═════ Okuma Metni ═════

İki gün sonra yeni bir yıla giriyoruz. Kuşkusuz yeni bir yıla girilirken insanlığın iyiye, barışa, kardeşliğe doğru ilerleyeceği inancıyla geleceğe ilişkin umut yüklü mesajlar yayımlanacağı gibi, bugün ülkede ve dünyada olup bitenlere bakıp karamsarlığa kapılanlarca umutsuzluk tonu ağır basan mesajlarda yayımlanacak. Ama yaşanmış ve yaşanmakta olan tüm tecrübeler kanıtlıyor ki geleceğin nasıl olacağını tayin eden gerçek temellere dayanmayan umutlar veya umutsuzluklar değil, gerici, sömürücü, yayılmacı ve savaşçı güçlere karşı barışı, kardeşliği, insanca yaşamı amaçlayan mücadelelere girmiş kitlelerin tutumu oluyor.

Bu açıdan bakılınca takvimler 31 Aralık 2023’ten, 1 Ocak 2024’e döndüğünde yeni bir gün başlayacak ama ne sorunlar, ne de içine girilen dönem, olup bitmekte olanların geride kaldığı bir dönem olacak. Kuşkusuz yeni sorunlar eski sorunların üzerine eklenebilir. Ama asıl olan şu ki, bugün olup bitmekte olana yol açan nedenler ve onları üreten maddi zemin varlığını korumakta olacak. Gazetemizde ve diğer yayın organlarında tüm bunlara ilişkin ayrıntılı ve uzun değerlendirmeler olacaktır. Biz burada sınırlı bir köşe yazısında ülkede ve dünyada olup bitmekte olanlar üzerine kısa birkaç söz söylemekle yetineceğiz.

═════ Kayıtlı Veriler ═════

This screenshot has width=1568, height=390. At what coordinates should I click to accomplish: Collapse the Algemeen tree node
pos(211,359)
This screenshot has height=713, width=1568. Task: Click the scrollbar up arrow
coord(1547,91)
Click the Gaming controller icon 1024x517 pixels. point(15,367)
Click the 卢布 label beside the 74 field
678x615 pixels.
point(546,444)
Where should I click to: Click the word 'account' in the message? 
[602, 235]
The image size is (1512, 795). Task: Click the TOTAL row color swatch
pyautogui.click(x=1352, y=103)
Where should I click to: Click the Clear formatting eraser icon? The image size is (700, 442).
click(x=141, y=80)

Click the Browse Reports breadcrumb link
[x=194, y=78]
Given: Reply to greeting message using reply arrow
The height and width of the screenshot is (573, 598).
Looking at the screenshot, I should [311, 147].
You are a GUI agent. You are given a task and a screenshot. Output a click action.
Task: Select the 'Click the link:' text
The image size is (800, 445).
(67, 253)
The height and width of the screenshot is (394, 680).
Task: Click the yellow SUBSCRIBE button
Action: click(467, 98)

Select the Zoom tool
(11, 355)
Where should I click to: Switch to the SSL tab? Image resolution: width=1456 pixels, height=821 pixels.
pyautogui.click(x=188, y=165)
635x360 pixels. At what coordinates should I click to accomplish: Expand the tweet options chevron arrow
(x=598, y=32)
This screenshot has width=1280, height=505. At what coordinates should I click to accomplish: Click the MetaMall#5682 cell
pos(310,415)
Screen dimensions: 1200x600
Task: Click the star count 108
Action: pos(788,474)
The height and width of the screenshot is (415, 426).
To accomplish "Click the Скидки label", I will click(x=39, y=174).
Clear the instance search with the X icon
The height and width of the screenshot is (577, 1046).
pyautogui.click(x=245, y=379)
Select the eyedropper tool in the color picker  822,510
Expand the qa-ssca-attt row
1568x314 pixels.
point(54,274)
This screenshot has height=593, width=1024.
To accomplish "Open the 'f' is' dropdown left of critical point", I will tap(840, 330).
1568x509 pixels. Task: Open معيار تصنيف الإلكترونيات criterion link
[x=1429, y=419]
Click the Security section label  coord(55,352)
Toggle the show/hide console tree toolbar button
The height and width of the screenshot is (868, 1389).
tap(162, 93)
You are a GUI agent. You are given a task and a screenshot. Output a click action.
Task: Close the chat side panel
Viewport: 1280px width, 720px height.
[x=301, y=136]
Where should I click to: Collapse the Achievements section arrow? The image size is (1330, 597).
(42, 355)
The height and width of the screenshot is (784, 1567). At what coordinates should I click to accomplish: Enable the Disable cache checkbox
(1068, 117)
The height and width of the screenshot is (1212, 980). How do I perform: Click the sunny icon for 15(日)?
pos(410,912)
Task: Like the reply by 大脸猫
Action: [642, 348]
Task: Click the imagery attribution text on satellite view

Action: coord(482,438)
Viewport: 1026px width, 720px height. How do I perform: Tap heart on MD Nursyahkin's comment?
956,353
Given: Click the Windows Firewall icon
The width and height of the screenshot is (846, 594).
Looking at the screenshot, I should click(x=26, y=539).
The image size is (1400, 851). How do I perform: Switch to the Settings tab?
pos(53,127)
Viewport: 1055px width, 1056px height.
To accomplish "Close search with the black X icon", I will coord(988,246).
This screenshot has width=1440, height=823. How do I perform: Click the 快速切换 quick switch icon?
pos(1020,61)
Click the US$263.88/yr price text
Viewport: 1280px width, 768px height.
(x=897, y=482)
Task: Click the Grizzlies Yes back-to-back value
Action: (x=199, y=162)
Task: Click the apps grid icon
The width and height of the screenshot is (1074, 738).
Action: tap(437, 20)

═════

* Yapılacak Görev
Yeni yıla girerken ülkede ve dünyada olup bitenleri ele alan okuma metnini lütfen kaldığı yerden sürdürün. Buradaki listeye bu iş için ihtiyaç yok.

* Yanıt
2023 yılı ülkemizde işçi ve emekçi kitlelerin daha da yoksullaştığı, açlığın ve sefaletin yaygınlaştığı, sömürünün azgınlaştığı, sermaye ve onun çıkarlarını koruyan iktidarın baskı ve terörünün arttığı bir yıl oldu. Birleşik Kamu- İş’in araştırma grubunun verilerine göre, açlık sınırı mevcut asgari ücretin yüzde 45 üzerine çıkarak 16 bin 483 TL oldu. Yoksulluk sınırı ise yıl boyunca 20 bin 713 TL artarak 46 bin 837 TL’ye çıktı. Bu yazı yazılırken açıklanan asgari ücret 17 bin 2 TL oldu. Yani bunun anlamı asgari ücretin emekçinin cebine girmeden yeniden açlık sınırının altına düşeceği, bir ailede iki işçinin çalışması durumunda dahi aldıkları ücretin yoksulluk sınırının altıda kalacağıdır. Emeklilerin ve benzer diğer kesimlerin durumu ise tam bir sefalet ve yoksunluk. Yaklaşık 4.2 milyon ailenin yardımla yaşaması bile durumu yeterince açıklıyor. Bunların anlamı insanca yaşamaya yetecek bir ücret ve maaş mücadelesinin yükselerek devam edeceğidir.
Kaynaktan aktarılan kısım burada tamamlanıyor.